▶ _What this task involves_: Could you please write out the data shown below, exactly and in full?

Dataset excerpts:
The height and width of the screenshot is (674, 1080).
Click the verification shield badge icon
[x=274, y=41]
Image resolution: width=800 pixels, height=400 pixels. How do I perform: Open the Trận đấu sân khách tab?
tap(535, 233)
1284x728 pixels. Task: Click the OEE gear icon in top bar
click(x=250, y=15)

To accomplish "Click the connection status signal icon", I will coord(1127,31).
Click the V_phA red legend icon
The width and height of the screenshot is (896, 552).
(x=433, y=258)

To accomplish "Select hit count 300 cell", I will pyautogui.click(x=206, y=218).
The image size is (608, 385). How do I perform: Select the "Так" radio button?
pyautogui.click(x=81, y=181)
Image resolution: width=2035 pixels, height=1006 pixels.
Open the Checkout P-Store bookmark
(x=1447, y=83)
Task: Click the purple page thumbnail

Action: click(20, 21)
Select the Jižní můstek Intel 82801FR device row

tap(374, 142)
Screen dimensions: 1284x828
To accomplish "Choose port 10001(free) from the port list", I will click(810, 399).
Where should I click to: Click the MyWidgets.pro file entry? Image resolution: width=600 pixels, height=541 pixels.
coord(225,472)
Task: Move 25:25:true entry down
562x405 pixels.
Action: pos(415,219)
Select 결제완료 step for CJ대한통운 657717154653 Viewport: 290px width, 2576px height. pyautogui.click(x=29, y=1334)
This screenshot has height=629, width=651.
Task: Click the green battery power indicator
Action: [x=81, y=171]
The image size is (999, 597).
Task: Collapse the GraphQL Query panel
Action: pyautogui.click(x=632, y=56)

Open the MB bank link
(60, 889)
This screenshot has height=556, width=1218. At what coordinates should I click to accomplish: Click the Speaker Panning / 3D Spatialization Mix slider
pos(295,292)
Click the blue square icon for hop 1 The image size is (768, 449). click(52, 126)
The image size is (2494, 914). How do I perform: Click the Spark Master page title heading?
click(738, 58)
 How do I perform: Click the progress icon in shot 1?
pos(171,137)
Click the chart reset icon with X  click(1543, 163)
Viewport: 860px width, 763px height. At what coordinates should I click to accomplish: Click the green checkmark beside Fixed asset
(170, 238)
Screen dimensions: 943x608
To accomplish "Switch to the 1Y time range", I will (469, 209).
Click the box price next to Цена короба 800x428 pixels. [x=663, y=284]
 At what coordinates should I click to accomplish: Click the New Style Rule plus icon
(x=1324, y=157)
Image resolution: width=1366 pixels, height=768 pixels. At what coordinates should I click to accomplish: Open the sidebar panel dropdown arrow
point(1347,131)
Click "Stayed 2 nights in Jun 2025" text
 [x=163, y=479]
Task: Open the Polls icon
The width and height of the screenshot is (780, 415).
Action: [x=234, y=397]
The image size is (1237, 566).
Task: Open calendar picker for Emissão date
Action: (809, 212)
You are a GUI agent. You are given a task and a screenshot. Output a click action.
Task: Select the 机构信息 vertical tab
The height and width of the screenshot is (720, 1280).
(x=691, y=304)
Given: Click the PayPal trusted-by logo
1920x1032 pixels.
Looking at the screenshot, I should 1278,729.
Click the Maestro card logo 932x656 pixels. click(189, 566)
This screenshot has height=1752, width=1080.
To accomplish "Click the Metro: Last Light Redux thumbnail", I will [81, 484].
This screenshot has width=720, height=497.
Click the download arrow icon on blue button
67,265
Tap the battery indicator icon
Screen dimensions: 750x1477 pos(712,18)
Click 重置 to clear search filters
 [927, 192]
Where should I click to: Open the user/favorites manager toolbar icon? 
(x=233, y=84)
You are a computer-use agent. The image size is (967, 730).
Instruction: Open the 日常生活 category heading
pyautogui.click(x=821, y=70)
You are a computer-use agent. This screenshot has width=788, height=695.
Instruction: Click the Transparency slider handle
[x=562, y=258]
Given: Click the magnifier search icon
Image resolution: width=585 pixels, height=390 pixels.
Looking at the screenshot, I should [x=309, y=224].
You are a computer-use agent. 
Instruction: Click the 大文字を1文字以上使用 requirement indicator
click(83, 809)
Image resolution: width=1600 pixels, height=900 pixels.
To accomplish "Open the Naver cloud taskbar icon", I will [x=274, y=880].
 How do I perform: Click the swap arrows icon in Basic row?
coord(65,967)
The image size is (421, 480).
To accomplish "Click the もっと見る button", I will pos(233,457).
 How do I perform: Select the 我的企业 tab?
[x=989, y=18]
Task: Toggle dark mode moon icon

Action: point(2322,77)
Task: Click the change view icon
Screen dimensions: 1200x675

▶ _Task solution_:
The height and width of the screenshot is (674, 1080).
Click the verification shield badge icon
[x=274, y=41]
Image resolution: width=800 pixels, height=400 pixels. How do I perform: Open the Trận đấu sân khách tab?
tap(535, 233)
1284x728 pixels. Task: Click the OEE gear icon in top bar
click(x=250, y=15)

To accomplish "Click the connection status signal icon", I will coord(1127,31).
Click the V_phA red legend icon
The width and height of the screenshot is (896, 552).
(x=433, y=258)

To accomplish "Select hit count 300 cell", I will pyautogui.click(x=206, y=218).
The image size is (608, 385). How do I perform: Select the "Так" radio button?
pyautogui.click(x=81, y=181)
Image resolution: width=2035 pixels, height=1006 pixels.
Open the Checkout P-Store bookmark
(x=1447, y=83)
Task: Click the purple page thumbnail

Action: click(20, 21)
Select the Jižní můstek Intel 82801FR device row

tap(374, 142)
Screen dimensions: 1284x828
To accomplish "Choose port 10001(free) from the port list", I will click(810, 399).
Where should I click to: Click the MyWidgets.pro file entry? Image resolution: width=600 pixels, height=541 pixels.
coord(225,472)
Task: Move 25:25:true entry down
562x405 pixels.
Action: pos(415,219)
Select 결제완료 step for CJ대한통운 657717154653 Viewport: 290px width, 2576px height. pyautogui.click(x=29, y=1334)
This screenshot has height=629, width=651.
Task: Click the green battery power indicator
Action: [x=81, y=171]
The image size is (999, 597).
Task: Collapse the GraphQL Query panel
Action: pyautogui.click(x=632, y=56)

Open the MB bank link
(60, 889)
This screenshot has height=556, width=1218. At what coordinates should I click to accomplish: Click the Speaker Panning / 3D Spatialization Mix slider
pos(295,292)
Click the blue square icon for hop 1 The image size is (768, 449). click(52, 126)
The image size is (2494, 914). How do I perform: Click the Spark Master page title heading?
click(738, 58)
 How do I perform: Click the progress icon in shot 1?
pos(171,137)
Click the chart reset icon with X  click(1543, 163)
Viewport: 860px width, 763px height. At what coordinates should I click to accomplish: Click the green checkmark beside Fixed asset
(170, 238)
Screen dimensions: 943x608
To accomplish "Switch to the 1Y time range", I will (469, 209).
Click the box price next to Цена короба 800x428 pixels. [x=663, y=284]
 At what coordinates should I click to accomplish: Click the New Style Rule plus icon
(x=1324, y=157)
Image resolution: width=1366 pixels, height=768 pixels. At what coordinates should I click to accomplish: Open the sidebar panel dropdown arrow
point(1347,131)
Click "Stayed 2 nights in Jun 2025" text
 [x=163, y=479]
Task: Open the Polls icon
The width and height of the screenshot is (780, 415).
Action: [x=234, y=397]
The image size is (1237, 566).
Task: Open calendar picker for Emissão date
Action: (809, 212)
You are a GUI agent. You are given a task and a screenshot. Output a click action.
Task: Select the 机构信息 vertical tab
The height and width of the screenshot is (720, 1280).
(x=691, y=304)
Given: Click the PayPal trusted-by logo
1920x1032 pixels.
Looking at the screenshot, I should 1278,729.
Click the Maestro card logo 932x656 pixels. click(189, 566)
This screenshot has height=1752, width=1080.
To accomplish "Click the Metro: Last Light Redux thumbnail", I will [81, 484].
This screenshot has width=720, height=497.
Click the download arrow icon on blue button
67,265
Tap the battery indicator icon
Screen dimensions: 750x1477 pos(712,18)
Click 重置 to clear search filters
 [927, 192]
Where should I click to: Open the user/favorites manager toolbar icon? 
(x=233, y=84)
You are a computer-use agent. The image size is (967, 730).
Instruction: Open the 日常生活 category heading
pyautogui.click(x=821, y=70)
You are a computer-use agent. This screenshot has width=788, height=695.
Instruction: Click the Transparency slider handle
[x=562, y=258]
Given: Click the magnifier search icon
Image resolution: width=585 pixels, height=390 pixels.
Looking at the screenshot, I should [x=309, y=224].
You are a computer-use agent. 
Instruction: Click the 大文字を1文字以上使用 requirement indicator
click(83, 809)
Image resolution: width=1600 pixels, height=900 pixels.
To accomplish "Open the Naver cloud taskbar icon", I will [x=274, y=880].
 How do I perform: Click the swap arrows icon in Basic row?
coord(65,967)
The image size is (421, 480).
To accomplish "Click the もっと見る button", I will pos(233,457).
 How do I perform: Select the 我的企业 tab?
[x=989, y=18]
Task: Toggle dark mode moon icon

Action: point(2322,77)
Task: Click the change view icon
Screen dimensions: 1200x675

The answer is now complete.